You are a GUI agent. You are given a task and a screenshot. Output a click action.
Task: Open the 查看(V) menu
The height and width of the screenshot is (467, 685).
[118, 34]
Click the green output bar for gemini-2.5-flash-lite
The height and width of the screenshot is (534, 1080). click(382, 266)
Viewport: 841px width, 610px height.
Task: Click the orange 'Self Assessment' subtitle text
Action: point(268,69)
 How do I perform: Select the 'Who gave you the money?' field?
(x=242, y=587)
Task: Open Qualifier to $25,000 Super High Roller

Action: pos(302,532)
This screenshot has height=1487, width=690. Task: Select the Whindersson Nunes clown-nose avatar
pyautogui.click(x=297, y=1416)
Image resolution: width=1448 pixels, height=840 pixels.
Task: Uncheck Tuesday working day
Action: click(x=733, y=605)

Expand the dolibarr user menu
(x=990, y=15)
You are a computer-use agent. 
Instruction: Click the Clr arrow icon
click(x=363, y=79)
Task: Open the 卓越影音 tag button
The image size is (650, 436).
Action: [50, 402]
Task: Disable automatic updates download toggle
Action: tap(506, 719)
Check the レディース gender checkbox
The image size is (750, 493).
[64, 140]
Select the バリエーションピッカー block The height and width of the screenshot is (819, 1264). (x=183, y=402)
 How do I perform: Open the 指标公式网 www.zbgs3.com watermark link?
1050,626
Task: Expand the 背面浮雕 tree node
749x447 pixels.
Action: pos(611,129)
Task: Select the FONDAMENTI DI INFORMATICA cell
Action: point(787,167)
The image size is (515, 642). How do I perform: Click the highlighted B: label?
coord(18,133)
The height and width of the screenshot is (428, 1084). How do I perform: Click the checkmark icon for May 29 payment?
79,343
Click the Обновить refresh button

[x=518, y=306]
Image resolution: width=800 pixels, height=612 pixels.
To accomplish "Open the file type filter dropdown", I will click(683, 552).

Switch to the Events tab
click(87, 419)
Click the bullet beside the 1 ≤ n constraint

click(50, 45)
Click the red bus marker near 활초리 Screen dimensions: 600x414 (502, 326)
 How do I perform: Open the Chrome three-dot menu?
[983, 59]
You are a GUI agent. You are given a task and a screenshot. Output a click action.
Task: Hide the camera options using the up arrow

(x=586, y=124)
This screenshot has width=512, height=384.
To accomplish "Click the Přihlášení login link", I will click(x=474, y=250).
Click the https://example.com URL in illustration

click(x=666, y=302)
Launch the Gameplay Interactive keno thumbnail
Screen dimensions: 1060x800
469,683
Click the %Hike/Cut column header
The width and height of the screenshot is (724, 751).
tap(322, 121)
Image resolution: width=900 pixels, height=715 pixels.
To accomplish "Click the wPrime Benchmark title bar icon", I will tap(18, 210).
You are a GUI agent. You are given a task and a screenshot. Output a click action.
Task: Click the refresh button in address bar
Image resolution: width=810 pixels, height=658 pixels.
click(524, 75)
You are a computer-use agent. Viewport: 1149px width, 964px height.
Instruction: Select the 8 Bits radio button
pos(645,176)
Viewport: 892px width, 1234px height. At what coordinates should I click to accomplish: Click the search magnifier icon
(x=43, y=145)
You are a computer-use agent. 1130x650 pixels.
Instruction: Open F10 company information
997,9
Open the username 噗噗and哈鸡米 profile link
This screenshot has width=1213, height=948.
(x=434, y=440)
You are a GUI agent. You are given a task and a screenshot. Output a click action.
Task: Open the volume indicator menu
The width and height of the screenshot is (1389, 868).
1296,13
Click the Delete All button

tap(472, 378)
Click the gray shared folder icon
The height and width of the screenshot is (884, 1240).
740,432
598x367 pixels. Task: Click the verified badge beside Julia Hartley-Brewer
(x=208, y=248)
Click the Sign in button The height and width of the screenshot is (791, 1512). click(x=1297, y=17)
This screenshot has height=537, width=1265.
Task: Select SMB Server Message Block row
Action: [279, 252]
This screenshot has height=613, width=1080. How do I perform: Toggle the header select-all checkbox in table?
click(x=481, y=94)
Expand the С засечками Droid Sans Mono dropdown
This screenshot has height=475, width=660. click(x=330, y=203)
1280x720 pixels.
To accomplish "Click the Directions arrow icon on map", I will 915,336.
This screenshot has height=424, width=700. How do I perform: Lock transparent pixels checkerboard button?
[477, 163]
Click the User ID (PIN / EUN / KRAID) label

****

--- WHAT TO PRODUCE ---
In full and word for word, restate the data.

--- SOLUTION FOR THIS EXERCISE ---
You are a GUI agent. You are given a task and a screenshot. Output a click action.
Task: Open the 查看(V) menu
The height and width of the screenshot is (467, 685).
[118, 34]
Click the green output bar for gemini-2.5-flash-lite
The height and width of the screenshot is (534, 1080). click(382, 266)
Viewport: 841px width, 610px height.
Task: Click the orange 'Self Assessment' subtitle text
Action: point(268,69)
 How do I perform: Select the 'Who gave you the money?' field?
(x=242, y=587)
Task: Open Qualifier to $25,000 Super High Roller

Action: pos(302,532)
This screenshot has height=1487, width=690. Task: Select the Whindersson Nunes clown-nose avatar
pyautogui.click(x=297, y=1416)
Image resolution: width=1448 pixels, height=840 pixels.
Task: Uncheck Tuesday working day
Action: click(x=733, y=605)

Expand the dolibarr user menu
(x=990, y=15)
You are a computer-use agent. 
Instruction: Click the Clr arrow icon
click(x=363, y=79)
Task: Open the 卓越影音 tag button
The image size is (650, 436).
Action: [50, 402]
Task: Disable automatic updates download toggle
Action: tap(506, 719)
Check the レディース gender checkbox
The image size is (750, 493).
[64, 140]
Select the バリエーションピッカー block The height and width of the screenshot is (819, 1264). (x=183, y=402)
 How do I perform: Open the 指标公式网 www.zbgs3.com watermark link?
1050,626
Task: Expand the 背面浮雕 tree node
749x447 pixels.
Action: pos(611,129)
Task: Select the FONDAMENTI DI INFORMATICA cell
Action: point(787,167)
The image size is (515, 642). How do I perform: Click the highlighted B: label?
coord(18,133)
The height and width of the screenshot is (428, 1084). How do I perform: Click the checkmark icon for May 29 payment?
79,343
Click the Обновить refresh button

[x=518, y=306]
Image resolution: width=800 pixels, height=612 pixels.
To accomplish "Open the file type filter dropdown", I will click(683, 552).

Switch to the Events tab
click(87, 419)
Click the bullet beside the 1 ≤ n constraint

click(50, 45)
Click the red bus marker near 활초리 Screen dimensions: 600x414 (502, 326)
 How do I perform: Open the Chrome three-dot menu?
[983, 59]
You are a GUI agent. You are given a task and a screenshot. Output a click action.
Task: Hide the camera options using the up arrow

(x=586, y=124)
This screenshot has width=512, height=384.
To accomplish "Click the Přihlášení login link", I will click(x=474, y=250).
Click the https://example.com URL in illustration

click(x=666, y=302)
Launch the Gameplay Interactive keno thumbnail
Screen dimensions: 1060x800
469,683
Click the %Hike/Cut column header
The width and height of the screenshot is (724, 751).
tap(322, 121)
Image resolution: width=900 pixels, height=715 pixels.
To accomplish "Click the wPrime Benchmark title bar icon", I will tap(18, 210).
You are a GUI agent. You are given a task and a screenshot. Output a click action.
Task: Click the refresh button in address bar
Image resolution: width=810 pixels, height=658 pixels.
click(524, 75)
You are a computer-use agent. Viewport: 1149px width, 964px height.
Instruction: Select the 8 Bits radio button
pos(645,176)
Viewport: 892px width, 1234px height. At what coordinates should I click to accomplish: Click the search magnifier icon
(x=43, y=145)
You are a computer-use agent. 1130x650 pixels.
Instruction: Open F10 company information
997,9
Open the username 噗噗and哈鸡米 profile link
This screenshot has width=1213, height=948.
(x=434, y=440)
You are a GUI agent. You are given a task and a screenshot. Output a click action.
Task: Open the volume indicator menu
The width and height of the screenshot is (1389, 868).
1296,13
Click the Delete All button

tap(472, 378)
Click the gray shared folder icon
The height and width of the screenshot is (884, 1240).
740,432
598x367 pixels. Task: Click the verified badge beside Julia Hartley-Brewer
(x=208, y=248)
Click the Sign in button The height and width of the screenshot is (791, 1512). click(x=1297, y=17)
This screenshot has height=537, width=1265.
Task: Select SMB Server Message Block row
Action: [279, 252]
This screenshot has height=613, width=1080. How do I perform: Toggle the header select-all checkbox in table?
click(x=481, y=94)
Expand the С засечками Droid Sans Mono dropdown
This screenshot has height=475, width=660. click(x=330, y=203)
1280x720 pixels.
To accomplish "Click the Directions arrow icon on map", I will 915,336.
This screenshot has height=424, width=700. How do I perform: Lock transparent pixels checkerboard button?
[477, 163]
Click the User ID (PIN / EUN / KRAID) label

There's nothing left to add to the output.